I think we have to remember the old, the poor and the sick. For instance, a big goof up in New Orleans was to park their school buses on the Friday before the big one was coming, instead of evacuating the worst cases out of town. They were not certain the city was going to weather the storm. The governor should have ordered gyms and auditoriums and arenas opened ouotside of New Orleans area for refugees before the weekend.
They also lost a lot of good school buses by this stupidity, not just people.
Also, I think it shows that families have to stick together in an emergency.
And, all people, they should make a plan for themselves. A lot did not, even many healthy and able bodied people seemed pretty much clued out on the risks they were takling. Now, how can anybody be like that, if you live in a place like New Orleans, where flooding, extreme flooding, can be considered an expected risk. Yet, I heard a girl complaining, after losing her boyfriend - "nobody came to warn us!" Duhhh! If you even turned on your portable radio you'd have realized the horror show unfolding with many hours left to walk out of harm's way.
I was surprised to see how Cuba seemed more organized at its evacuation than the people of Louisiana were. They used all kinds of buses and the troops were all in position to assist - before and after. Yet, Cuba does not have the a big scale emergency force, like FEMA. Even, though it is poor and Communist, unlike other American states, Cuba seemed to have an effective organization and a plan.
Posted: Tue May 13, 2008 5:42 pm Post subject: Re: What Did YOU Learn From Hurricane Katrina?
Well if anything it reenforced the notion that the elite want blacks eliminated from the face of the earth! _________________ Just look at us. Everything is backwards; everything is upside down. Doctors destory health, lawyers destroy justice, universities destroy knowledge, governments destroy freedom, the major media destroy information and religions destroy spirituality.
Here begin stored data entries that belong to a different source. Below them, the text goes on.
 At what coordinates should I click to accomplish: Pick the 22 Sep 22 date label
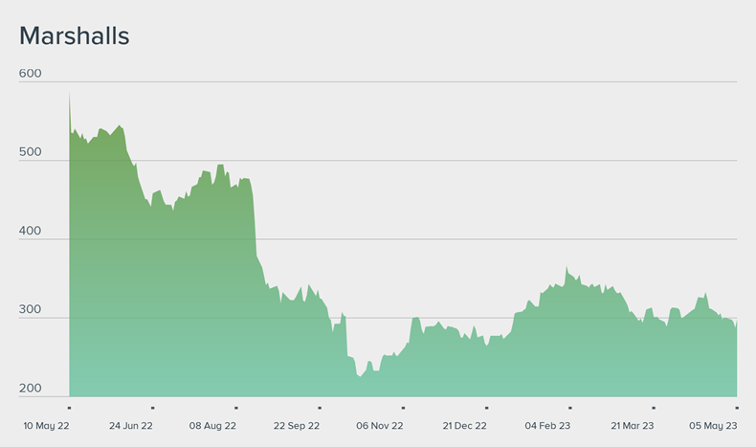297,425
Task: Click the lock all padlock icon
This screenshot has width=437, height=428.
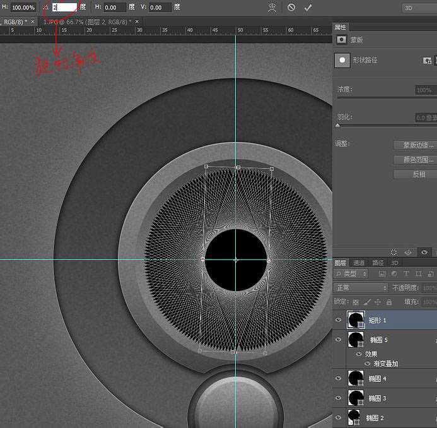Action: coord(389,302)
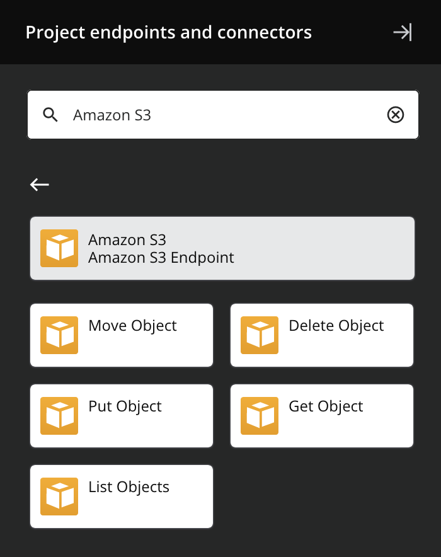Select the Put Object operation
441x557 pixels.
pos(121,415)
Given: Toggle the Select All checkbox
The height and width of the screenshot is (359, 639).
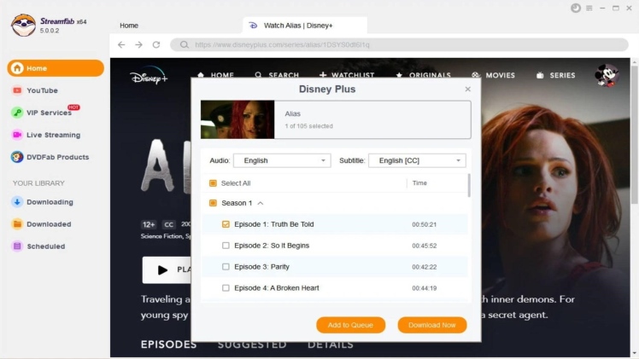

Posted: Tue May 13, 2008 9:10 pm Post subject: Re: What Did YOU Learn From Hurricane Katrina?
mmasters wrote:
Well if anything it reenforced the notion that the elite want blacks eliminated from the face of the earth!
You know, a lot of people deride Americans for the racial attitudes. But, I find that most everybody accepts blacks as their equal if they observe the social norms, like speaking with normal grammar and volume, putting in a consistent work effort and attendance and taking care of themselves and their families. Its the fringe group, who seem to heavily populate the "ghetto" like environments, who give the blacks a bad name, with their careless attitudes to taking care of themselves and their families and their property.
I think that is true everywhere. I'd bet that successful black people, like Barrack Obama or Condoleezza Rice would agree that much of the Afro-American culture, rooted in the ghetto, has major deficiencies, things that impair the achievement of socially desirable objectives for blacks. When I hear Condoleezza or Barack speak, I don't think, hey, that's a colored person, I just think of their message ands their purpose.
Some may think that the U.S. federal government would have reacted much quicker if a substantial white city, say Seattle, was threatened with a major flood. But, who can say for sure?